*Dataset*:
§
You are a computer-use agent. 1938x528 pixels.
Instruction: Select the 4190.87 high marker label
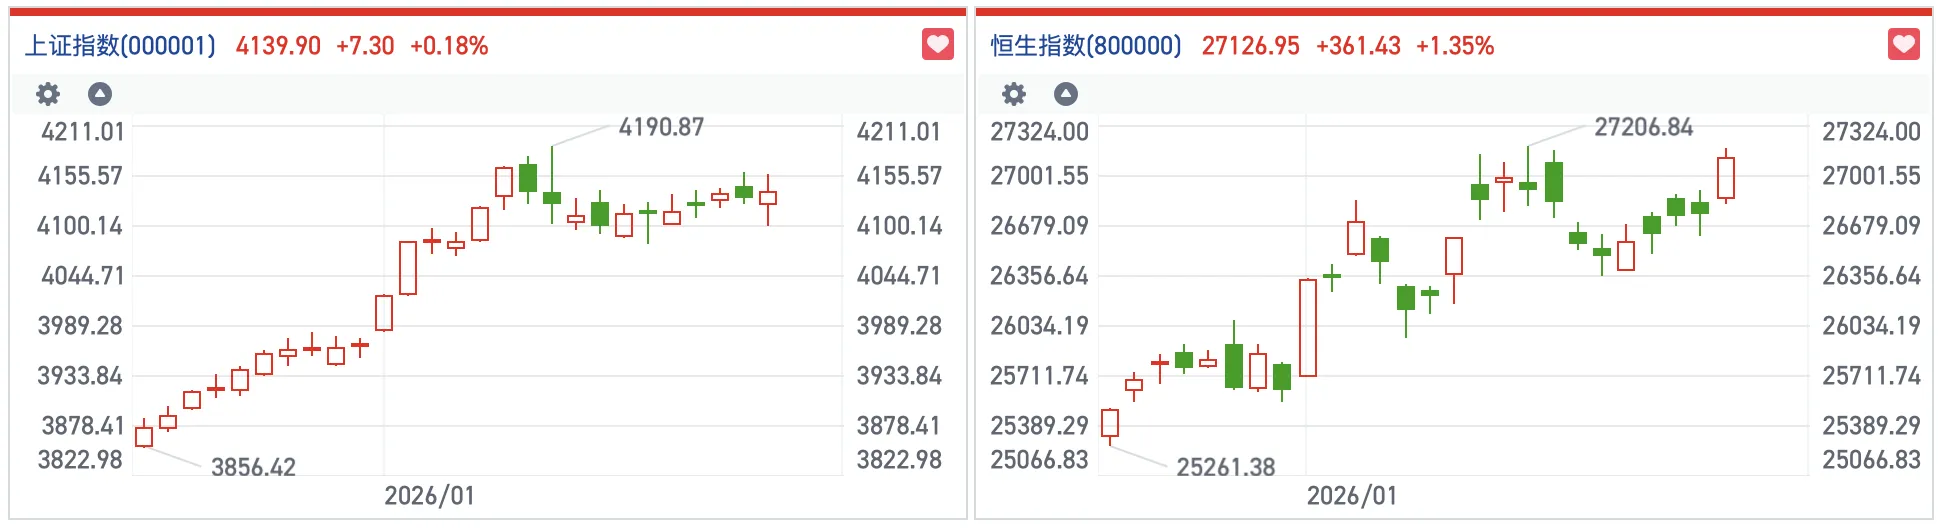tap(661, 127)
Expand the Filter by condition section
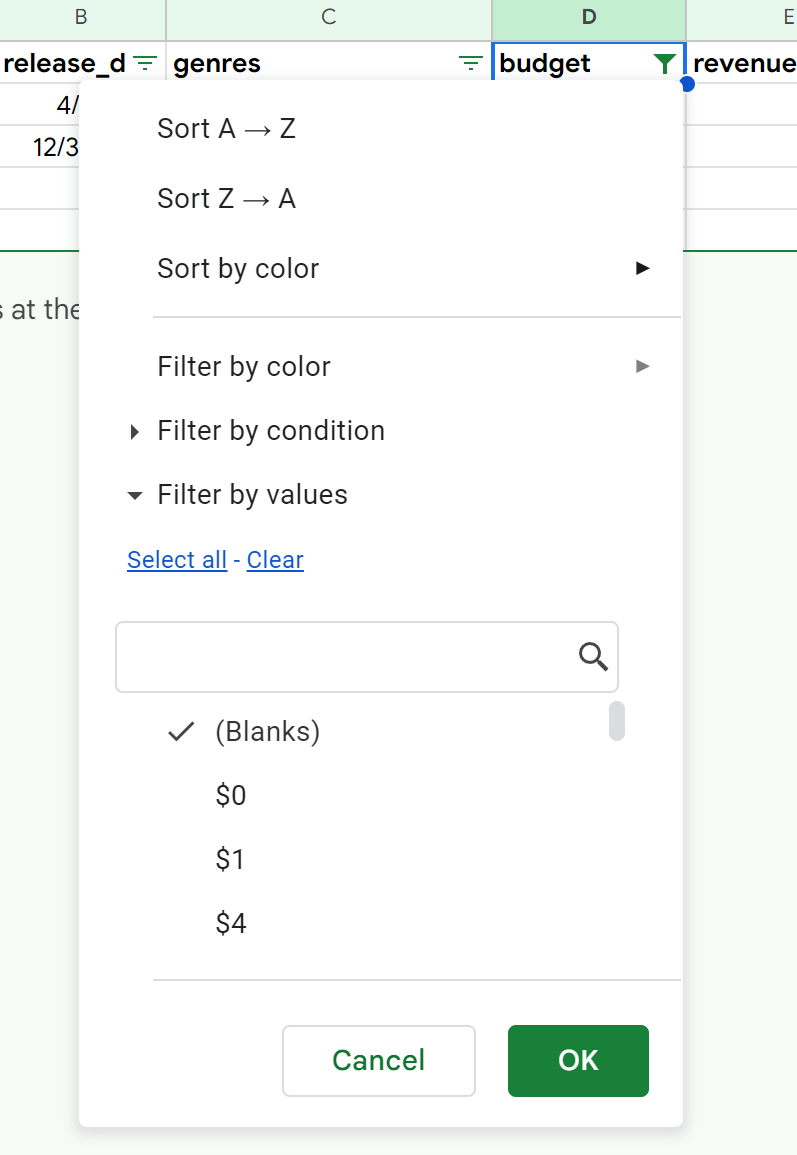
§
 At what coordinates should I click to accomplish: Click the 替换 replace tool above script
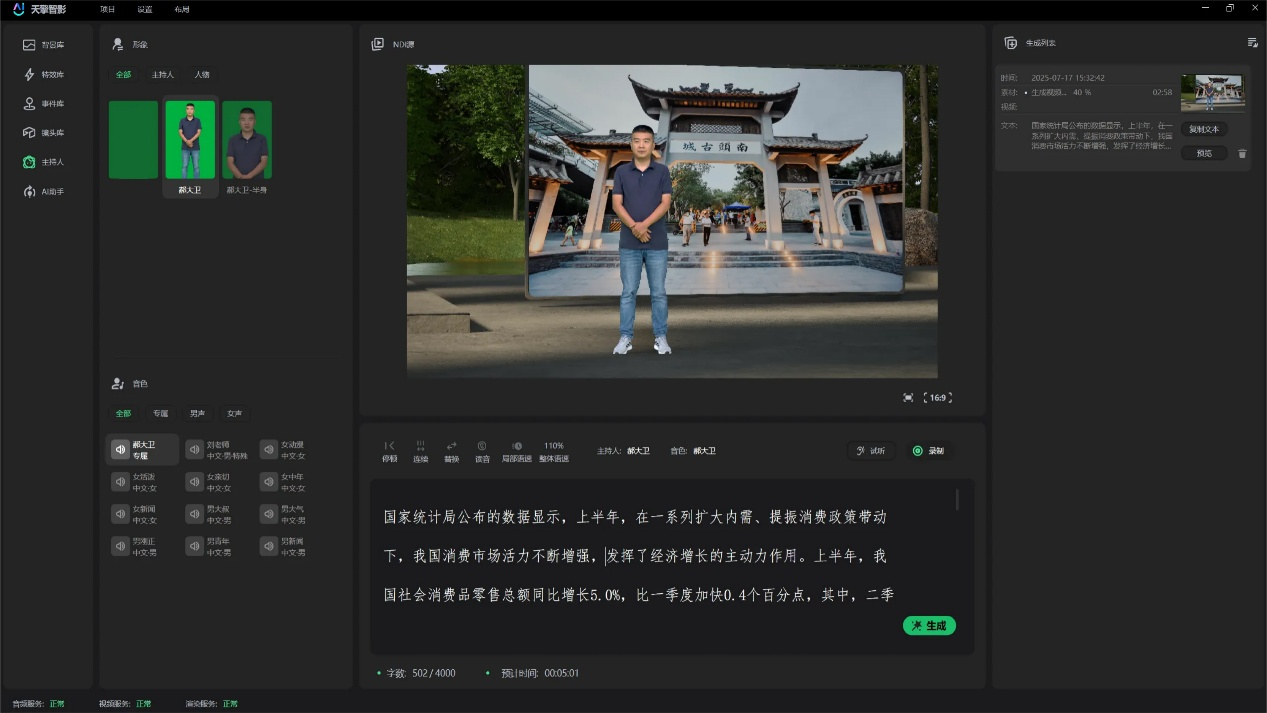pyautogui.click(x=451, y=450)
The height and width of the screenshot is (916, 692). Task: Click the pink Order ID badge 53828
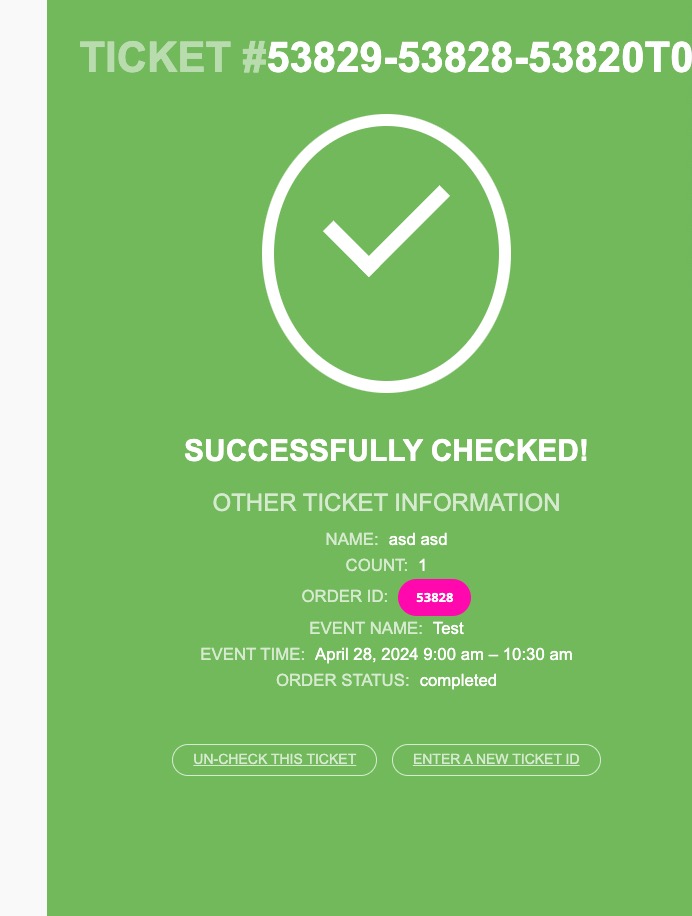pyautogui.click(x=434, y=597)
§
*Written instruction*: Reproduce the lines of the data from the one containing "You are a computer-use" through the one containing "Expand the Filter by condition section", including both, and leave out the pictures.

*Problem solution*:
You are a computer-use agent. 1938x528 pixels.
Instruction: Select the 4190.87 high marker label
tap(661, 127)
Expand the Filter by condition section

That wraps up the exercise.